Edebiyat eleştirmeni Susan Bruce’un dediği gibi, “İngiliz Edebiyatı’nın temel metinlerinden birinin, tüm Batı toplumlarının temelini oluşturan ekonomik sistemi açıkça ve kuvvetle eleştirmesi sağcı eleştirmen için can sıkıcıdır.” Bu eleştirmenler, More’un yazdıklarına inanmadığını iddia ederek olmayacak duaya âmin diyorlardı.
More’un ikinci kitabın hakiki bir siyasi önerme olmasını kast etmiş olması düşük bir ihtimal olsa bile, “Adanın tamamının bir aile ya da hane olması” hissiyatını desteklemediğini düşünmek için bir sebep yok.
Dahası, metnin çok anlamlılığı, onun samimiyetsiz olduğu ya da Ütopya’nın (bazı açılardan hiciv vasfı taşısa da) dümdüz bir hiciv olduğu anlamına gelmez. Bu özellikler, Ütopya’nın yalnızca romanın öncüsü olduğunu ve romana mahsus anlatısal karmaşıklığı ifade ettiğini gösterir.
Ütopya’nın siyaseti de inkâr edilemez şekilde radikaldir. More, İngiltere’de iktisadi iktidarın giderek eşitsiz bir biçimde dağıtılmasını ve Londra’da devlet gücünün pekişmesini iğneli bir şekilde eleştirmekten hiç çekinmez.
Onun Ütopya’sı pek çok açıdan İngiltere’yi yansıtan karnavalımsı bir imgedir, yansıttığı adaletsiz toplumun modelidir. Ütopya’nın tıpkı İngiltere gibi elli dört bölgesi vardır. Bruce’un dediği gibi, “Britanya Adaları gibi, Ütopya da bir adadır, güncel yorumcuların hemen fark ettiği üzere ana şehri ve nehri, Londra’yı ve Thames’ı andırır.”
More’un metni, kendine mahsus tarihsel bağlamından çıkarıldığında, pekala muhafazakâr bir hiciv olarak değerlendirilebilir. On beşinci yüzyılın sonu, on altıncı yüzyılın başında, İngiltere, hem toplumsal iktidar dinamiklerinde hem de ülkenin manzarasında muazzam değişimlere şahit oldu, bu değişimler sıradan bir insan için öyle kötüydü ki Ütopya’da gösterildiği gibi, Orta Çağ karanlığından sözde güllük gülistanlık bir Rönesans’a varmak anlamsızdı.

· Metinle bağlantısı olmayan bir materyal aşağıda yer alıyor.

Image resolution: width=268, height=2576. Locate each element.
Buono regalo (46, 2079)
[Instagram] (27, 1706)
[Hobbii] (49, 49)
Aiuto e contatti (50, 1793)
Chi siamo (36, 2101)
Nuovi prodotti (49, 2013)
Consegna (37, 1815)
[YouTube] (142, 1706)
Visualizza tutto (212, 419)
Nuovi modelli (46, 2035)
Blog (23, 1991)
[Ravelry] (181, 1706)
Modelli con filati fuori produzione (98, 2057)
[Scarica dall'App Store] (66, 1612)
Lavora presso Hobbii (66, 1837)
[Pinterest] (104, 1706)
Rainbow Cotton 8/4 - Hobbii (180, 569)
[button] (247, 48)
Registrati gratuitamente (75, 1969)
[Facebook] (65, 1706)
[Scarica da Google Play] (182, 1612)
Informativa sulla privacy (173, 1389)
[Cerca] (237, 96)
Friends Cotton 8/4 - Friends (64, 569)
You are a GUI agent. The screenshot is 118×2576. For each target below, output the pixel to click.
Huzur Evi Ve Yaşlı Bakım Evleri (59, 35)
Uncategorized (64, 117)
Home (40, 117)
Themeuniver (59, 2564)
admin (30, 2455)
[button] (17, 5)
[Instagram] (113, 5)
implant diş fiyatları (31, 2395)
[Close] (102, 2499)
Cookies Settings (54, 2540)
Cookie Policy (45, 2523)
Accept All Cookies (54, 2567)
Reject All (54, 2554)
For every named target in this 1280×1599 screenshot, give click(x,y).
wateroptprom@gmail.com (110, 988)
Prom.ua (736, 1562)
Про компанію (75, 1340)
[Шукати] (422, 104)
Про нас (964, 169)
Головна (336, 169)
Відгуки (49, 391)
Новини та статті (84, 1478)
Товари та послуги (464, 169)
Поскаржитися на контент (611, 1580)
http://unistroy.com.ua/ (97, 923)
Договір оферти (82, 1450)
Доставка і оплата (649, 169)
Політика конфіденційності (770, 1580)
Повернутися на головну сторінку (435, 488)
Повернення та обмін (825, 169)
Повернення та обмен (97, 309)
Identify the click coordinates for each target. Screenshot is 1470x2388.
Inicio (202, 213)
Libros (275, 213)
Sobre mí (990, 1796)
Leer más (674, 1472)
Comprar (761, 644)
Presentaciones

Çitleme süreci bu yıkımı özetliyordu: beş yüz yıldan beridir orta çağ proleterlerinin tarım, konaklama, geçim sağlama ve mesire amaçlı özgürce kullandığı müşterek topraklar, giderek daha da kazançlı bir hal alan yün ve tekstil ticaretinde asiller sermaye elde etmek üzere koyun otlatsın diye hızla özelleştirilmişti.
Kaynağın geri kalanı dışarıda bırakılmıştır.